Using the mkdir command in Linux
The mkdir command can be used without any options to create a directory or even multiple directories with a single line.
1. Creating single and multiple directories with mkdir
root@HowLinux:~# ls root@HowLinux:~# mkdir one root@HowLinux:~# ls one ------- For multiple directories ----- root@HowLinux:~# mkdir one two three four root@HowLinux:~# ls four one three two
2. Creating parent directories automatically if they don’t exist
When creating directories, you might want to create a folder hierarchy structure. But creating that one folder at a time is not very convenient. That’s where the -p command comes to rescue. If you want to create a directory child3, inside the child2 folder, inside the child folder, inside a parent folder, with mkdir command, you’ll have to create them individually!
But with the addition of -p look how easy, it becomes.
root@HowLinux:~# mkdir parent/child/child2/child3 mkdir: cannot create directory ‘parent/child/child2/child3’: No such file or directory -------- In the above case, the mkdir command fails because the "parent" directory does not exist. ------ root@HowLinux:~# mkdir -p parent/child/child2/child3 root@HowLinux:~# ls parent
3. Print a message when a directory is created (useful when creating multiple directories)
In the above examples, you must have noticed that the mkdir command does not tell you if a folder was successfully created. Sure it does mention when it fails to create one. What if you want the command to print out a message every time a folder is created? The -v option gives you the results that you are looking for.

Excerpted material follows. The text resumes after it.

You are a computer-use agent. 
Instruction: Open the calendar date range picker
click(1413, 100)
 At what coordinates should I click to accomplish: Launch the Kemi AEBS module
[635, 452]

root@HowLinux:~# mkdir -v -p /parent/child/child2/child3 mkdir: created directory '/parent' mkdir: created directory '/parent/child' mkdir: created directory '/parent/child/child2' mkdir: created directory '/parent/child/child2/child3'
4. Creating a directory with specific permissions
By default, a directory created by mkdir has the write permissions for the user who created the folder. If you’d like to allow write permissions for other users or groups too while creating the directory, you can specify the permissions when creating the folder.

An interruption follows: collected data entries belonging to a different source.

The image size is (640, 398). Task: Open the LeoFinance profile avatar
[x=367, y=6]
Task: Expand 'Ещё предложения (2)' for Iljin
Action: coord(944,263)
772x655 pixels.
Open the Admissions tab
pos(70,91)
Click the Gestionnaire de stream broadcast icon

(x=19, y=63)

root@tryit-inviting:~# mkdir -m 0777 parent2 root@tryit-inviting:~# ls -l total 0 drwxr-xr-x 1 root root 10 Dec 12 06:34 parent drwxrwxrwx 1 root root 0 Dec 12 06:36 parent2
As you can see, the “parent” folder that we created previously has the drwxr-xr-x permission but the parent2 folder has drwxrwxrwx which means that all the users can write to this folder.

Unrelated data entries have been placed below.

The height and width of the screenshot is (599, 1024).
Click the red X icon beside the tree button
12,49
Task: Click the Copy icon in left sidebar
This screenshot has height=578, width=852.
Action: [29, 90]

These are a few other less frequently used options which you can look into for further learning:
- -Z set the SELinux security context of each created directory to the default type
- –context[=CTX] like -Z, or if CTX is specified then set the SELinux or SMACK security context to CTX
- –help display this help and exit
- –version output version information and exit
The mkdir is a flexible, and a very useful command that you will tend to use regularly. So do keep trying it so you get used to the command and learn to use it efficiently.